The methods used to analyze genotype-environment interaction and determine the stability and adaptability of genotypes are continuously evolving to improve the accuracy of evaluating genotypes and studying environmental interaction components. Using a combination of several methods provides a more comprehensive understanding of the genotype-environment interaction from multiple dimensions. In this study, the genotype-environment interaction was investigated using the AMMI method, along with the development of appropriate statistical techniques.

For this purpose, 25 sugar beet genotypes, consisting of 18 new hybrids and seven controls, were cultivated in seven environments: Karaj, Mashhad, Shiraz, Miandoab, Kermanshah, Hamadan, and Khoi. The experiment followed a randomized complete block design with four replications during the year 2020. After checking the uniformity of the variance of the experimental errors using Bartlett's test, the stability of the genotypes was analyzed based on the AMMI model. In this study, 12 statistics obtained from the AMMI model, including ASTAB, ASI, ASV, AVAMGE, DA, DZ, EV, FA, MASI, MASV, SIPCi, and Za, were used to identify stable genotypes. To further investigate the stability of the experimental genotypes, the SIIG index was also estimated, taking into account the criteria provided by each index based on the AMMI model.
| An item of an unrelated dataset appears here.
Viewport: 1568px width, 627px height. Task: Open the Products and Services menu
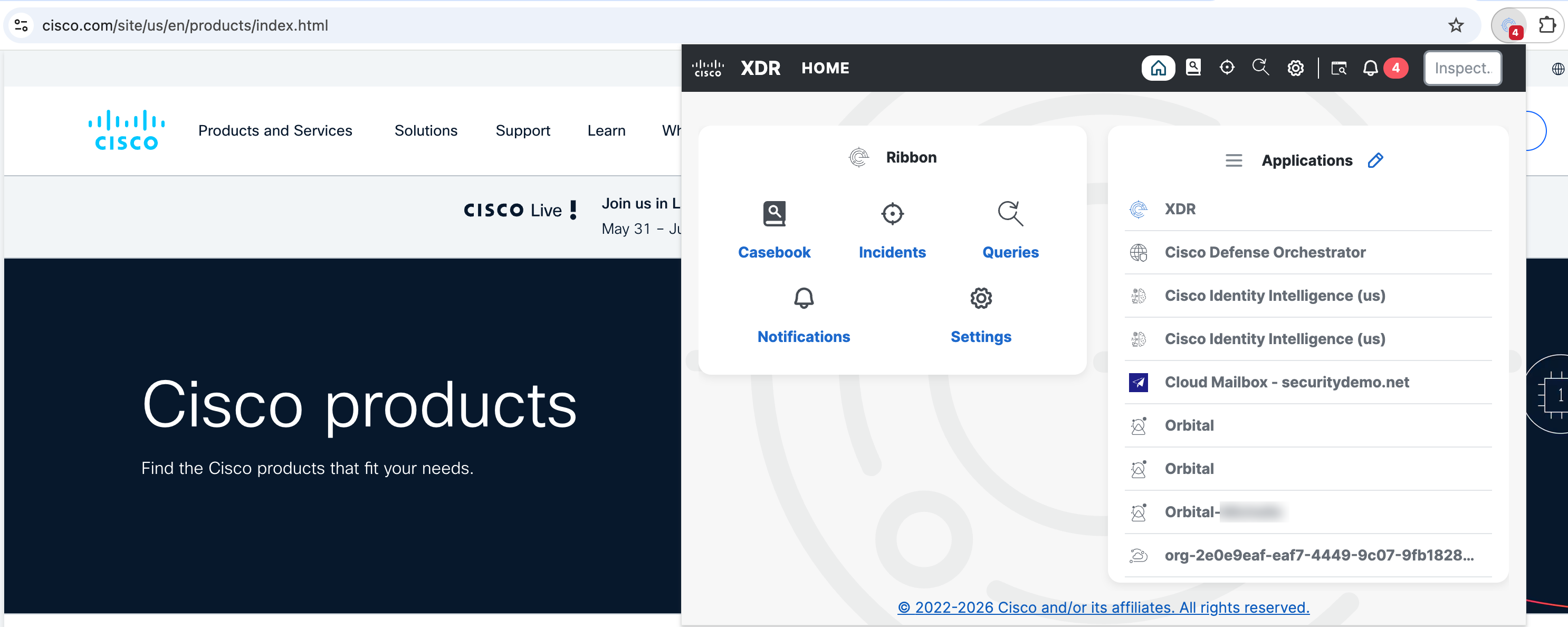(275, 130)
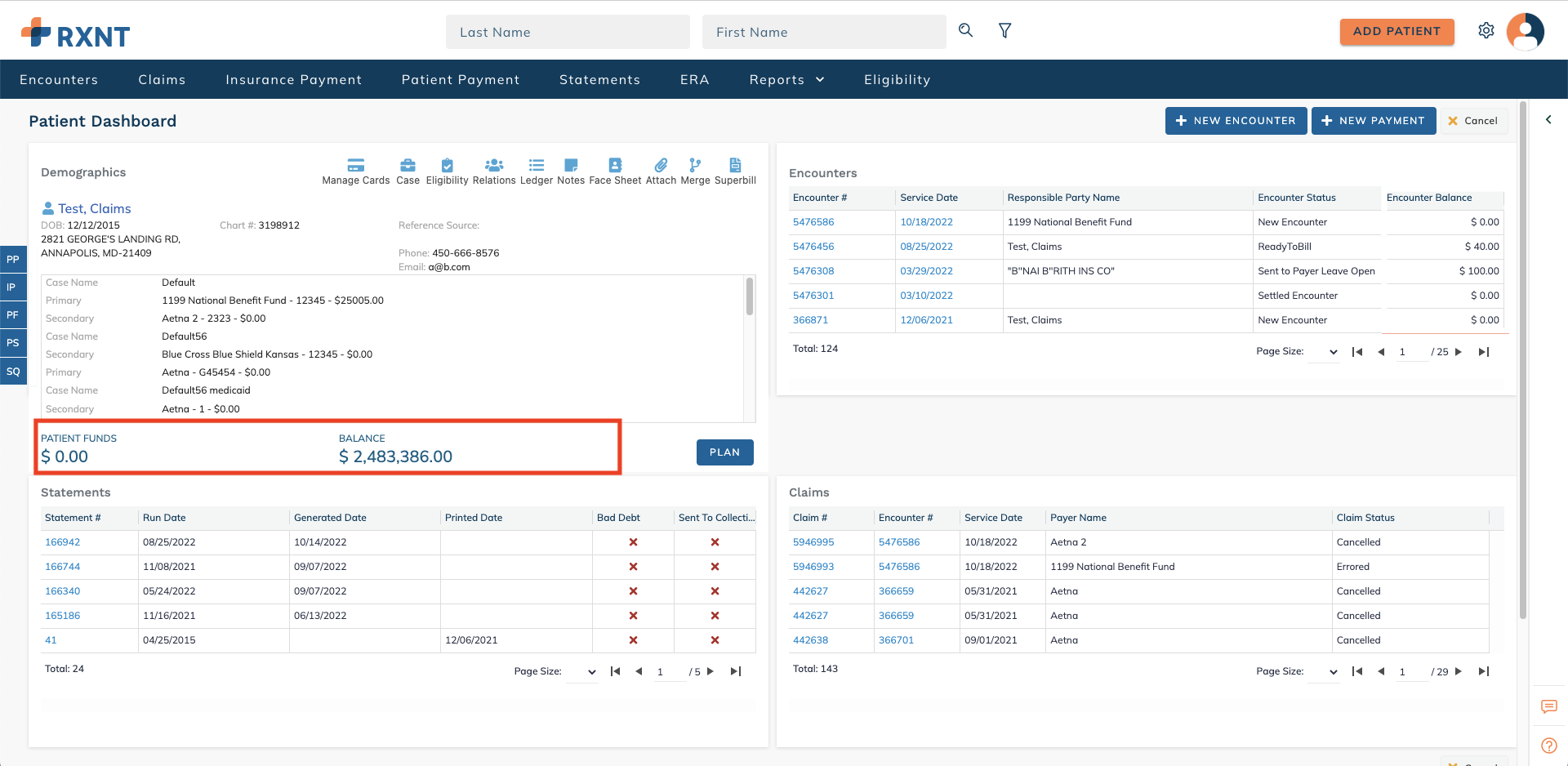Collapse the right panel with the chevron

[x=1549, y=119]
The results obtained from Bartlett's test confirmed the homogeneity of the variance of experimental errors in experiments from different regions. Therefore, a combined variance analysis was performed based on the AMMI model. The combined analysis of variance, based on the AMMI model, indicated the significance of the additive effects of the environment and genotype, as well as the multiplicative effect of genotype-environment interaction at the 1% probability level. Analyzing the interaction effects into principal components showed that the first four components were significant at the 1% probability level and explained 93.50% of the variations related to genotype-environment interaction. According to the AMMI1 biplot, hybrids 3 and 9 were recognized as the most stable genotypes due to having a sugar yield higher than the overall average and a low value of the first interaction component. According to the AMMI2 biplot, hybrid 3 and BTS 335 with the Miandoab environment, Lexia and 4 with the Mashhad environment, Lexia with the Hamedan environment, 14 and 15 with the Kermanshah environment, 13 and 17 with the Shiraz environment, 11 with the Karaj environment, and Baloo with the Khoi environment have considerable specific adaptability. Hybrid 9, followed by 6, 2, and 8, had general adaptability. The SIIG index, calculated based on AMMI model statistics, identified 2, 9, 10, and 8 as the most stable genotypes with optimal yield.

Based on the obtained results, the environment and its interaction with the genetic structure of different genotypes have played a significant role in the phenotypic expression of white sugar yield and have caused the genotypes to provide different responses in terms of white sugar yield according to the conditions of different environments. In general, based on the results of the present study, hybrid 9 and then hybrids 6, 2, 8, 7, and 10 had high white sugar yield and yield stability. Generally, real progress in sugar beet breeding will be obtained if the genetic factors controlling the sensitivity of sugar beet genotypes to a variable environment are identified.